If \(A\) and \(B\) are mutually exclusive, must the following hold? \[\p(A \vee B \given C) = \p(A \given C) + \p(B \given C).\] Assume the conditional probabilities are all well-defined, and justify your answer.

Hint: apply the definition of conditional probability and use the following fact: \((A \vee B) \wedge C\) is logically equivalent to \((A \wedge C) \vee (B \wedge C)\).

Prove that if \(A\) and \(B\) are mutually exclusive, then \[\p(A \given A \vee B) = \frac{ \p(A) }{ \p(A) + \p(B) }.\]

If \(\p(C \given B \wedge A) = \p(C \given B)\), does this follow? \[\p(A \given B \wedge C) = Pr(A \given B).\] Assume all conditional probabilities are well-defined, and justify your answer.

Justify the claim from Chapter 6 that independence extends to negations: if \(A\) is independent of \(B\), then it’s also independent of \(\neg B\) (provided \(\p(\neg A) > 0\)).

Warning: this one is hard. I suggest starting with the equation: \[ \p(A \wedge B) = \p(A) \p(B). \] Then use the Negation Rule which tells us: \[ \p(B) = 1 - \p(\neg B). \] And use the Addition Rule to get: \[ \p(A \wedge B) = \p(A) - \p(A \wedge \neg B).\]

Three friends get together and tell each other their birthdays. If each person’s birthday is independent of the others, what is the probability that they all have different birthdays? Assume birthdays are randomly distributed, and ignore leap years; each friend has a \(1/365\) chance of being born on a given day.

An urn has two marbles, one black and one white. We will do repeated random draws, with replacement. But every time we draw a white marble, another white marble will be added to the urn for the next draw. Suppose we do \(5\) draws. What is the probability they will all be white?

Consider the inequality \(\p(A) < \p(A \vee B)\). Which of the following is correct?

- This inequality always holds.
- This inequality only holds sometimes: when \(A\) and \(B\) are mutually exclusive.
- This inequality only holds sometimes: when \(A\) and \(B\) are compatible (not mutually exclusive).
- This inequality only holds sometimes: when \(\p(\neg A \wedge B) > 0\).
- This inequality never holds.

Consider the following two statements.

- If \(\p(A \given B) = 2/3\) and \(\p(A \given \neg B) = 2/3\), then \(\p(A) = 2/3\).
- If \(\p(A) = 2/3\), then \(\p(A \given B) = 2/3\) and \(\p(A \given \neg B) = 2/3\).

__Work to complete__: Can you reproduce, word for word, the part of the probability exercises that opens with the words containing "If \(\p(C \given" and closes with "are well-defined, and justify your answer."? The listing has nothing to do with these probability exercises.

[Saved data records]

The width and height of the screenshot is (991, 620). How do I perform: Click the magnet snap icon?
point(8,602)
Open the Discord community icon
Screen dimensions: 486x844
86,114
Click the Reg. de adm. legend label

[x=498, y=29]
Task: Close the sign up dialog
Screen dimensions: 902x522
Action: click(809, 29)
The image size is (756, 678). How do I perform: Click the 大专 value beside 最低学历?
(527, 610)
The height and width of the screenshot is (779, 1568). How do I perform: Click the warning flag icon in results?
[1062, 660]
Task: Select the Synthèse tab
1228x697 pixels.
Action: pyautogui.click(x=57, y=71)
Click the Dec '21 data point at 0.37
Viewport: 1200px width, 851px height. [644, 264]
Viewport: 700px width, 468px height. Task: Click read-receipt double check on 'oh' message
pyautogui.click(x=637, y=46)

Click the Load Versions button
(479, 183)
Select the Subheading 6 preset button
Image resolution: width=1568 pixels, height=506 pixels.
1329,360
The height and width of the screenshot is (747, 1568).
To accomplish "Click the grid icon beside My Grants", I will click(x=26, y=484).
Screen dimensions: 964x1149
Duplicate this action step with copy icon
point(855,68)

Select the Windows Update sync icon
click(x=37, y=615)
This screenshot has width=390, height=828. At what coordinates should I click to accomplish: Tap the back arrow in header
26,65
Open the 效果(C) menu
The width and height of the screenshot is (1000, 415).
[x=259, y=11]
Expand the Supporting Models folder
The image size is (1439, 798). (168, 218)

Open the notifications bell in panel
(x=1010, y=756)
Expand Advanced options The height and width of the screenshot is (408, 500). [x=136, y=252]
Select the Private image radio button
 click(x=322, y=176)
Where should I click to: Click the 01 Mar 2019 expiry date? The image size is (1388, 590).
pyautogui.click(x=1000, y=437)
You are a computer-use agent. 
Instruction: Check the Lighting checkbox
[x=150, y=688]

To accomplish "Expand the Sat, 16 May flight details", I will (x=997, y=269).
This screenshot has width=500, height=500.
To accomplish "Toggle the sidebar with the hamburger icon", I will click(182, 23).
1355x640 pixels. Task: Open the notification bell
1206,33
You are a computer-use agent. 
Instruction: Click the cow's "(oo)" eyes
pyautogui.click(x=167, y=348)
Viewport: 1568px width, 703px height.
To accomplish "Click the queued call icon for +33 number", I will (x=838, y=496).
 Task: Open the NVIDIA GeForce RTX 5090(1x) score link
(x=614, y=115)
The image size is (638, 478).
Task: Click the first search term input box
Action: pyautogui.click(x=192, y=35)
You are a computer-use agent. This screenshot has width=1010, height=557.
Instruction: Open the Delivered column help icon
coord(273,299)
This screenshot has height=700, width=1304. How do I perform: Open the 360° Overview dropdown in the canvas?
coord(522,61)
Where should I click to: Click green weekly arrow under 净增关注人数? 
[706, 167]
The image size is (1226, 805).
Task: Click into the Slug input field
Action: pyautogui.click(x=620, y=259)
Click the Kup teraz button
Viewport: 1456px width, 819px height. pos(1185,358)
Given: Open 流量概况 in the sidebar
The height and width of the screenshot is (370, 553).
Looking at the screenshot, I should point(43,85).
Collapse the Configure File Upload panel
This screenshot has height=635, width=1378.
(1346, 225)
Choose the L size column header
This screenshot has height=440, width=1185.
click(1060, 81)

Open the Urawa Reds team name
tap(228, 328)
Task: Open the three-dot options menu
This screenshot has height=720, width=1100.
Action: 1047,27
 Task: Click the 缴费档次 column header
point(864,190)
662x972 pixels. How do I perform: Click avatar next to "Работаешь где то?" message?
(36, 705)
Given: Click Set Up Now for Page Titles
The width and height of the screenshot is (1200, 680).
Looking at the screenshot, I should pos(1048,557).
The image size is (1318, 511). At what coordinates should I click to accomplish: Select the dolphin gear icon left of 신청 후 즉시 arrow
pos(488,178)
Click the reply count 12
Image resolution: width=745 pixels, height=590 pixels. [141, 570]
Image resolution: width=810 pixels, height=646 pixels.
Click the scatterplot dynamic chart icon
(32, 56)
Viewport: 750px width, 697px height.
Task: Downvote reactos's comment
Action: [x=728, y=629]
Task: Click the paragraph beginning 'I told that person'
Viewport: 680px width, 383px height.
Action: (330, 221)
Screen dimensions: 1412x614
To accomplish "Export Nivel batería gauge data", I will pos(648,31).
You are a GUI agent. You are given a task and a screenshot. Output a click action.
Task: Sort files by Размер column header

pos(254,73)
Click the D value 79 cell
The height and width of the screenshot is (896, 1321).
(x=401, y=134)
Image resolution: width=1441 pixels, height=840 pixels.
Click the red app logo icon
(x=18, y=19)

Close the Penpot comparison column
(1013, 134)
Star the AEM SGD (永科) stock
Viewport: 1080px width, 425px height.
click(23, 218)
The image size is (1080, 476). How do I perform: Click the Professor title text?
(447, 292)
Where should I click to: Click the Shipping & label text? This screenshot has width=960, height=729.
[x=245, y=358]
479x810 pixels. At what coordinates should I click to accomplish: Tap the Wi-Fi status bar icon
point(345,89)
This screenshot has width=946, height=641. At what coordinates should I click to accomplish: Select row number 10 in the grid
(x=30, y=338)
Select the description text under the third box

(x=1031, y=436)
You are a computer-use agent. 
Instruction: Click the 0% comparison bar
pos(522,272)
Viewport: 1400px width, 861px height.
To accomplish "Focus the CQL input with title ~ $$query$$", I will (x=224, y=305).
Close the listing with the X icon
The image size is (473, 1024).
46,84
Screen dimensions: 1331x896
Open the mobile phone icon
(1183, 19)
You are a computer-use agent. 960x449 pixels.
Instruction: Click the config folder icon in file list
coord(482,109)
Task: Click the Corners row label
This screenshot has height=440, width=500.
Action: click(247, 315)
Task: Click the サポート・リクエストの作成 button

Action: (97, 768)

__Answer area__:
If \(\p(C \given B \wedge A) = \p(C \given B)\), does this follow? \[\p(A \given B \wedge C) = Pr(A \given B).\] Assume all conditional probabilities are well-defined, and justify your answer.